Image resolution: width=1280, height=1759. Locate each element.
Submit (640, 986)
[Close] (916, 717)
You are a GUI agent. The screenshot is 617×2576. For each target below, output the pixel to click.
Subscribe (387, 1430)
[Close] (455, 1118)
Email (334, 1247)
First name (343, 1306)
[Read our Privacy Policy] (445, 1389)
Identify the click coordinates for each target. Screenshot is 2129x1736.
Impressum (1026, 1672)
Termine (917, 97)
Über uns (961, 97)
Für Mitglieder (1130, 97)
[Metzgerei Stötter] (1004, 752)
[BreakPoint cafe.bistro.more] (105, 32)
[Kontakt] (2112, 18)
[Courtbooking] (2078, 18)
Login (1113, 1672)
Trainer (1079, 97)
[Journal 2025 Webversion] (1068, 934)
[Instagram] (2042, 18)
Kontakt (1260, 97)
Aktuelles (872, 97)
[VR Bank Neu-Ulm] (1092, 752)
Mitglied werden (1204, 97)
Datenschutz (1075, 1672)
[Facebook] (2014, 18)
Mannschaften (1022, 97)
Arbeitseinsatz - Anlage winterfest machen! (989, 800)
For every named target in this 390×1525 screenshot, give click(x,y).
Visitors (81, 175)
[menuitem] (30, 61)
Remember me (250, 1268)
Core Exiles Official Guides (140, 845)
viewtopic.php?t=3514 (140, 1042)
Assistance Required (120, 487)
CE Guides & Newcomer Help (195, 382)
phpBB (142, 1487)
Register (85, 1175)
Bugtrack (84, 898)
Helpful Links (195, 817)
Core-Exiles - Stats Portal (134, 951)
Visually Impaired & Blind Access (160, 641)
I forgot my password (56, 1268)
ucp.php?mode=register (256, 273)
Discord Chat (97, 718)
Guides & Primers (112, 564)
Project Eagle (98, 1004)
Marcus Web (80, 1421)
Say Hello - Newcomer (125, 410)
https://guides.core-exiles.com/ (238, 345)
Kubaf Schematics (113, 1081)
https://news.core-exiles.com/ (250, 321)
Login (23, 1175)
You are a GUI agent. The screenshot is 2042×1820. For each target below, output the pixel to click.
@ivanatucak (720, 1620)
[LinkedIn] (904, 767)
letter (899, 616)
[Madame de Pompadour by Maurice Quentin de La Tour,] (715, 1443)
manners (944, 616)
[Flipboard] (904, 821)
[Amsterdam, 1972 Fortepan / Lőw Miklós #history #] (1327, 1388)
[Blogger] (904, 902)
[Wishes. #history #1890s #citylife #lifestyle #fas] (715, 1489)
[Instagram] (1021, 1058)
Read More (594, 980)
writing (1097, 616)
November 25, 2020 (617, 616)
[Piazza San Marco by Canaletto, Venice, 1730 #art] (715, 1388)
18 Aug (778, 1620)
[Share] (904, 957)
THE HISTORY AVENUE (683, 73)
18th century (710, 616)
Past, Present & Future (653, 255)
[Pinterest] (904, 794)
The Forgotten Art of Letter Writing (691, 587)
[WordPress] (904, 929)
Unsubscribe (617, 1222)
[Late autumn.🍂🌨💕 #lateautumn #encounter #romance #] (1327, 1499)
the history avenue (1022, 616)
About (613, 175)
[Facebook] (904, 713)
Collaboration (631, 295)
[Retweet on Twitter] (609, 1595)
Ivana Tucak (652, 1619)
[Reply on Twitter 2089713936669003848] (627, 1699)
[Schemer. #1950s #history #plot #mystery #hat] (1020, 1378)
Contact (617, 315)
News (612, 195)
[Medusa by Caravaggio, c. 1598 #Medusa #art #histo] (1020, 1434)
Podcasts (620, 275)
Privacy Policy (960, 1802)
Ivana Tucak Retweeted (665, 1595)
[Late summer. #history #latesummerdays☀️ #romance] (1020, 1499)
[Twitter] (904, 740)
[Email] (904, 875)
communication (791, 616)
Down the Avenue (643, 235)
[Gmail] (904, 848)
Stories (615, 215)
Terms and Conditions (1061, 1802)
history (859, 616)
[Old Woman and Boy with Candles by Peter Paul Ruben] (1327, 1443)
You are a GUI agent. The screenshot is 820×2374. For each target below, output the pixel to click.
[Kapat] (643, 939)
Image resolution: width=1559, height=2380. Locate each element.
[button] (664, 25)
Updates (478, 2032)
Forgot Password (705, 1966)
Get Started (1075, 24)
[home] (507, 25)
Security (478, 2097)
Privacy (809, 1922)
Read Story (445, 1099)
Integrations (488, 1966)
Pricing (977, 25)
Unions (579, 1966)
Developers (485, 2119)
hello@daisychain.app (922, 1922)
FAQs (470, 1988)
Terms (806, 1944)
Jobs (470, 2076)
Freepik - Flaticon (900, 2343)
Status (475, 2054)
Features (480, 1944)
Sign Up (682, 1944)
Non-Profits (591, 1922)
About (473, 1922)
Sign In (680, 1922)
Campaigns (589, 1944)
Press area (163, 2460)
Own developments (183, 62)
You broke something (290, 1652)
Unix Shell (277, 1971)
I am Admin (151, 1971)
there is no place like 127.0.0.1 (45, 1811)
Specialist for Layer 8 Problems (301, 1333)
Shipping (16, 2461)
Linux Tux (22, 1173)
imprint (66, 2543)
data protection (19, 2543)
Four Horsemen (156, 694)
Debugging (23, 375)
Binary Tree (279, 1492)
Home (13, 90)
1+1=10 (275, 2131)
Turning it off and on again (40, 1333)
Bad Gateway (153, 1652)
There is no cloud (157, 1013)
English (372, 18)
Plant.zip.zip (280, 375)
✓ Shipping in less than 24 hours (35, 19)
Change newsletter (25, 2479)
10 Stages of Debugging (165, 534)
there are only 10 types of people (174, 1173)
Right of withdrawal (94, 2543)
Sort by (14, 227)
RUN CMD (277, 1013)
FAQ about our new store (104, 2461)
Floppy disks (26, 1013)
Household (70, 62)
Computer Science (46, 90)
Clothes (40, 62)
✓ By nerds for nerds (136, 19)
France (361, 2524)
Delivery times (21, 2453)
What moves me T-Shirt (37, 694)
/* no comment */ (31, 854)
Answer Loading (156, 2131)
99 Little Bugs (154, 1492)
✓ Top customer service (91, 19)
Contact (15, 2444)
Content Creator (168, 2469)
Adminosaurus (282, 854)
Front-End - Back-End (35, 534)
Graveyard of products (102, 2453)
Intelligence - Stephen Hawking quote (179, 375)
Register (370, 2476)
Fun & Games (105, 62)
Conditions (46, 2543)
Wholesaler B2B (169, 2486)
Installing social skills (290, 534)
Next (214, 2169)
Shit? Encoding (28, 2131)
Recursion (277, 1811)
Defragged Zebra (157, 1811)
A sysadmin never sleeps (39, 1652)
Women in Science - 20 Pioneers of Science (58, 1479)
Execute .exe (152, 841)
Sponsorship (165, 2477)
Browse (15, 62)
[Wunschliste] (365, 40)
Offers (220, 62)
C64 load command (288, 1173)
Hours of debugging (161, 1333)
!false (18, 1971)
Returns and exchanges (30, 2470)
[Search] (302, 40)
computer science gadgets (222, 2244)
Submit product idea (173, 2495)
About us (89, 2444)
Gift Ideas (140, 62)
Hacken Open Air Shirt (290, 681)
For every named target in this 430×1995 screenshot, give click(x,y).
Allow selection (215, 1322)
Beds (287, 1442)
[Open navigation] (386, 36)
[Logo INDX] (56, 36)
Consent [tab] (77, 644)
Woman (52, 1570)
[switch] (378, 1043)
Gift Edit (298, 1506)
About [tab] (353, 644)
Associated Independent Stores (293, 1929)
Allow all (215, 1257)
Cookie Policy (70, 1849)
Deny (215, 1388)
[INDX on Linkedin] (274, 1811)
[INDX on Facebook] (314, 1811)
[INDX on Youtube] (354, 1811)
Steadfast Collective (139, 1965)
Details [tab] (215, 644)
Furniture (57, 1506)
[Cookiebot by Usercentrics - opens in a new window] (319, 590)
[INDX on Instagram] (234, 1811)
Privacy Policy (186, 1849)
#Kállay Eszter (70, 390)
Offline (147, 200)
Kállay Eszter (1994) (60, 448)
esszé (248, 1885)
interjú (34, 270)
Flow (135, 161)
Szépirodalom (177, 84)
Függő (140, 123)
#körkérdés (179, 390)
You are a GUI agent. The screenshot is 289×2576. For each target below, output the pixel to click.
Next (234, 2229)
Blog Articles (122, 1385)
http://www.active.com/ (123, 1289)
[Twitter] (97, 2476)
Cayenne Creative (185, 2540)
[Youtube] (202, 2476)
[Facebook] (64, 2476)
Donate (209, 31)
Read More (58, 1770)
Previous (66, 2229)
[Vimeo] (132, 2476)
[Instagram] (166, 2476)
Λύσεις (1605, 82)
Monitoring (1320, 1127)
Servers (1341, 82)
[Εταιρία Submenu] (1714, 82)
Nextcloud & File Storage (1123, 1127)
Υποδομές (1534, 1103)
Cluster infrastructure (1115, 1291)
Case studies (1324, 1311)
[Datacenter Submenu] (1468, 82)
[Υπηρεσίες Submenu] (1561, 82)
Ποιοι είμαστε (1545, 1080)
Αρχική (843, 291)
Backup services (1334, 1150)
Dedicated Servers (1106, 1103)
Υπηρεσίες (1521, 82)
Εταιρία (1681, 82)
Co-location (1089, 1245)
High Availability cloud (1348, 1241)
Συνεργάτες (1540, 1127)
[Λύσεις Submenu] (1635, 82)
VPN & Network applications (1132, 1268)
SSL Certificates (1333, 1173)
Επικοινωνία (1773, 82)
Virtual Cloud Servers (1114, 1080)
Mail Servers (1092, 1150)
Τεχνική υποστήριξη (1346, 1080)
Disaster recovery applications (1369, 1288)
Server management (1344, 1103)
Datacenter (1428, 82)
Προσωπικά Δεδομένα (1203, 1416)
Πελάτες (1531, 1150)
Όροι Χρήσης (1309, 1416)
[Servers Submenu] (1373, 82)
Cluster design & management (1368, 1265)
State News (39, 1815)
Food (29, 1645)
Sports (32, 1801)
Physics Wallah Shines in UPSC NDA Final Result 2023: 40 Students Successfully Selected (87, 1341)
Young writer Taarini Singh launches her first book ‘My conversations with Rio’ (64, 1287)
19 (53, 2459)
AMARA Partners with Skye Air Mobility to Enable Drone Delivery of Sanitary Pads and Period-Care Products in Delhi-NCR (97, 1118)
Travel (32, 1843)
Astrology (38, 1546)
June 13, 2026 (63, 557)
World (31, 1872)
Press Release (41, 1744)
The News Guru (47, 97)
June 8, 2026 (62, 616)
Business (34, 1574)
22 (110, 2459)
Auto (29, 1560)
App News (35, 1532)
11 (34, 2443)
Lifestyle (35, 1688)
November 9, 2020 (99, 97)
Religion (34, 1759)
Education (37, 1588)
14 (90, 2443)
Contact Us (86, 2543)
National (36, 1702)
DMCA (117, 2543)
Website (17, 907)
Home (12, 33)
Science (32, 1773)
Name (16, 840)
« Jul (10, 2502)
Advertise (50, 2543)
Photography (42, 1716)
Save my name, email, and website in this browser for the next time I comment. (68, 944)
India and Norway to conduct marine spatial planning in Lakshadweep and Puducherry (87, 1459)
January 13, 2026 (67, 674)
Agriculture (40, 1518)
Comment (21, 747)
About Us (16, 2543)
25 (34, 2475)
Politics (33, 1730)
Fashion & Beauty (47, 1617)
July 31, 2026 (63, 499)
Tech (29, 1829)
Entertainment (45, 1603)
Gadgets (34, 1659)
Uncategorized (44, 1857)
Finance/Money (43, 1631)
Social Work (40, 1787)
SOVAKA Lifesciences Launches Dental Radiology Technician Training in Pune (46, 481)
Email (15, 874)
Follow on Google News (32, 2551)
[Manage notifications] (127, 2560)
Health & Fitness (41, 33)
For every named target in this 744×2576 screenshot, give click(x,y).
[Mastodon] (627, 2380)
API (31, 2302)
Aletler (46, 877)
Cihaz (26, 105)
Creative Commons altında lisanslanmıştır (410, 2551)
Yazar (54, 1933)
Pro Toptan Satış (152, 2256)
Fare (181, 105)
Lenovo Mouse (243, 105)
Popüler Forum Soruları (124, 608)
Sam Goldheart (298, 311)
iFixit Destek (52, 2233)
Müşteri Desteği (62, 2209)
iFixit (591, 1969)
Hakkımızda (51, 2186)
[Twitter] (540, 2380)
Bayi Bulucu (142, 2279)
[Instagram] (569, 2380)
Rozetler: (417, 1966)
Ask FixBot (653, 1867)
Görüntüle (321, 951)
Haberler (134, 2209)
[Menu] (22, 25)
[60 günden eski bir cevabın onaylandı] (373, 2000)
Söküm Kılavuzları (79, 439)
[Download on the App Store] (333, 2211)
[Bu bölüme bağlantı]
=======
What the exercise asks
From the listing above, the lines starting with the one that has "Health & Fitness (41, 33)" and running through the one that has "Sam Goldheart (298, 311)" should be copied exactly, ends included.

Result of this task
Health & Fitness (41, 33)
For every named target in this 744×2576 screenshot, give click(x,y).
[Mastodon] (627, 2380)
API (31, 2302)
Aletler (46, 877)
Cihaz (26, 105)
Creative Commons altında lisanslanmıştır (410, 2551)
Yazar (54, 1933)
Pro Toptan Satış (152, 2256)
Fare (181, 105)
Lenovo Mouse (243, 105)
Popüler Forum Soruları (124, 608)
Sam Goldheart (298, 311)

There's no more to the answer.